▶ **Consignes**:
- A) Dressez la liste de toutes les choses que, selon l'extrait de page, les élèves ont besoin de savoir faire face à une information disponible par un simple clic.
- B) D'après l'extrait de page, à quel schéma de la communication se réfère l'auteur pour évoquer un « message » clair ?

▶ **Extrait de page**:
****************************************

Une nouvelle manière d’enseigner : Participer ensemble à une recherche de sens

L’approche pédagogique de Britt-Mari Barth

 

 

A travers ses recherches et les livres dans lesquels celles-ci sont exposées, Britt-Mari Barth propose une nouvelle manière d’enseigner. Mais, en quoi les pratiques traditionnelles deviennent-elles aujourd’hui contre productives ?

 

Les pratiques traditionnelles deviennent contreproductives dans ce sens qu’elles ne prennent pas en compte ce qu’on sait aujourd’hui sur la façon dont on  apprend. Traditionnellement, le savoir est conçu comme un « contenu » qu’on expose à des élèves qui doivent écouter passivement et prendre des notes – pour ensuite mémoriser ce contenu –  on présuppose que c’est la clarté du l’exposé qui compte. Si le « message » est clair (cf le schéma de la communication de Shannon) et si l’élève est attentif et écoute, il devrait apprendre. Dans cette approche , c’est le message  qui compte,  on ne s’occupe pas de la manière dont  l’élève va recevoir ce  message, s’il l’a compris ou pas, si cela fait sens pour lui ou non. C’est comme si les mots étaient le sens et qu’il suffit de les apprendre pas cœur pour avoir « appris ». Mais pour apprendre, il ne suffit pas de mémoriser des réponses, il faut comprendre le sens – et cela  demande une  autre approche pédagogique. La compréhension et la capacité d’agir avec le savoir devient d’autant plus important que nous prenons conscience des défis nouveaux qui marquent notre temps. Tous les futurs citoyens ont besoin de comprendre les enjeux de la société aujourd’hui. L’information est disponible par un simple clique, mais les élèves ont besoin de savoir faire des liens, de comprendre et de poser les bonnes questions, de localiser et de choisir l’information pertinente, de la vérifier,de s’en servir… Il s’agit là des capacités intellectuelles qu’on doit apprendre et s ‘exercer à mettre en oeuvre à l’école.

****************************************

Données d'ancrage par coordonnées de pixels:

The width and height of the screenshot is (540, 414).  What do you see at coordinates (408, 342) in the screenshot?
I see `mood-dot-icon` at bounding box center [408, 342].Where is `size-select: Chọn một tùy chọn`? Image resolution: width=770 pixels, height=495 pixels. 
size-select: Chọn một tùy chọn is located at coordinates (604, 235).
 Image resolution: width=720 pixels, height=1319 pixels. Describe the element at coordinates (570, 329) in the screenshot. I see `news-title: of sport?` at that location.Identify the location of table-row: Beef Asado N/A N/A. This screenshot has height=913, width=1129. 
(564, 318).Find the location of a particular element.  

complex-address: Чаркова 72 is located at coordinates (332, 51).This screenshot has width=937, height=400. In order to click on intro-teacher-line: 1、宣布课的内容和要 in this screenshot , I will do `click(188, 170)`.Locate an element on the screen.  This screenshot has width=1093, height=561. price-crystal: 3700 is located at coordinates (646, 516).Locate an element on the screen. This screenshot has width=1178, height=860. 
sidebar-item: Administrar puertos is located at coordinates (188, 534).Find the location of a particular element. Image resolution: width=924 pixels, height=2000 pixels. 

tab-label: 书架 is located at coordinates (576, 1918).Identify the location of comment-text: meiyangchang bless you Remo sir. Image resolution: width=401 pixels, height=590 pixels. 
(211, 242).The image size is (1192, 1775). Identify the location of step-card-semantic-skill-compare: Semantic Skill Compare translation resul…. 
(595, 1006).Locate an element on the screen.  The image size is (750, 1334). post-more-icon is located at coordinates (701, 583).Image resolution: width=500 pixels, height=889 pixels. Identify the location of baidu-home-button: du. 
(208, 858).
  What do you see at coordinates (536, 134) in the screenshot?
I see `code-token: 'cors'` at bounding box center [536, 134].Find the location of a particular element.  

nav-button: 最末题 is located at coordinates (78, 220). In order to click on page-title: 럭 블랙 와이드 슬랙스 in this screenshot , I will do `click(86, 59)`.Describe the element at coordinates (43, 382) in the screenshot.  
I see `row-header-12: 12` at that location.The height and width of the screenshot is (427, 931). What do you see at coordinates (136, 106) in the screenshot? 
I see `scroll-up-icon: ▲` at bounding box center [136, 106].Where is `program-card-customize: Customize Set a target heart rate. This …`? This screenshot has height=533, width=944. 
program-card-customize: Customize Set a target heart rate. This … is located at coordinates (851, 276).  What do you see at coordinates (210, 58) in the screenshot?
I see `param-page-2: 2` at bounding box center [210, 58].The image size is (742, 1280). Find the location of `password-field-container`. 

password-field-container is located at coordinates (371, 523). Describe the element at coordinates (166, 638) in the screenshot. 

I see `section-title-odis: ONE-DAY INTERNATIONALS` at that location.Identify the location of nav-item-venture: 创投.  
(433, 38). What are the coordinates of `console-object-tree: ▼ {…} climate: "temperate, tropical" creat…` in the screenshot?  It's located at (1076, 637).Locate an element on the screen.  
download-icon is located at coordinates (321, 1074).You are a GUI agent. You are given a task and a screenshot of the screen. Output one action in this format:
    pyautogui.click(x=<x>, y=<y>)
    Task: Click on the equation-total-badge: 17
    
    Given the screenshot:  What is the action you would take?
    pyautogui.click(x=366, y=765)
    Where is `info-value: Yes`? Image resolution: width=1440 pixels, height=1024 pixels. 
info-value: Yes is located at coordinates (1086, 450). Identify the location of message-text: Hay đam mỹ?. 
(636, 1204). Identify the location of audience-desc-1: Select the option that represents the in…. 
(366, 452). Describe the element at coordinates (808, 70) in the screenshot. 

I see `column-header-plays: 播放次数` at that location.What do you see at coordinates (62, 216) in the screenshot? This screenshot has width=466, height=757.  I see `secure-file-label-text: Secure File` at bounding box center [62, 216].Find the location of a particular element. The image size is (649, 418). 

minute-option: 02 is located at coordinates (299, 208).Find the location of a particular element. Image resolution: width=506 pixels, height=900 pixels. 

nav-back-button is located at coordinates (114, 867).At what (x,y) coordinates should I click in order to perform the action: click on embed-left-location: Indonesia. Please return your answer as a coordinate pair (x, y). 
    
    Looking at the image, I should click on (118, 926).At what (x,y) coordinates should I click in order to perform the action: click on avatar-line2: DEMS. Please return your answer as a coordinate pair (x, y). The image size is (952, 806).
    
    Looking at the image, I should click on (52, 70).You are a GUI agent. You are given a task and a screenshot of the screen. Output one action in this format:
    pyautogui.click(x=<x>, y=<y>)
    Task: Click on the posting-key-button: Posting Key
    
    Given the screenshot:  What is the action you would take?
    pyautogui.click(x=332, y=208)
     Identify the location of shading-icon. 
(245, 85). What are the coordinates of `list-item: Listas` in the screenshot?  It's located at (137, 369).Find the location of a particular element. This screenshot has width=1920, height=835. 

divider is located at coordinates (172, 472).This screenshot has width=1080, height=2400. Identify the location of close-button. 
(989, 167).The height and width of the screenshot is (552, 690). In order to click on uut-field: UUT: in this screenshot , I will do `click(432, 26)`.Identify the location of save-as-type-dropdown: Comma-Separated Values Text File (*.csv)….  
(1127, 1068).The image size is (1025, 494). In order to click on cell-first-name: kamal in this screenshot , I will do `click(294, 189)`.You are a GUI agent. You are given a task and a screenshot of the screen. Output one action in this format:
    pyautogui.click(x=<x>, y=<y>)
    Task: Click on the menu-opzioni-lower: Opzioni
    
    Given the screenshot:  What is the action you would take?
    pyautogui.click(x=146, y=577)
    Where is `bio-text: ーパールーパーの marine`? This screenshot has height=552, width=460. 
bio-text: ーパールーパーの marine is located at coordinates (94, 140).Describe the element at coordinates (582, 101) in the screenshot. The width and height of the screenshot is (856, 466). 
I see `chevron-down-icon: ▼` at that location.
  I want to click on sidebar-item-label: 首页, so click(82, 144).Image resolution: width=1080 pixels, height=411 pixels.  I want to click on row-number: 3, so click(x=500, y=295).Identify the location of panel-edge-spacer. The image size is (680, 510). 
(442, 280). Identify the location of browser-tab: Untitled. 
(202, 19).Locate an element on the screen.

****************************************

▶ **Réponses**:
- A)
- faire des liens
- comprendre
- poser les bonnes questions
- localiser et choisir l'information pertinente
- la vérifier
- s'en servir

- B) Au schéma de la communication de Shannon.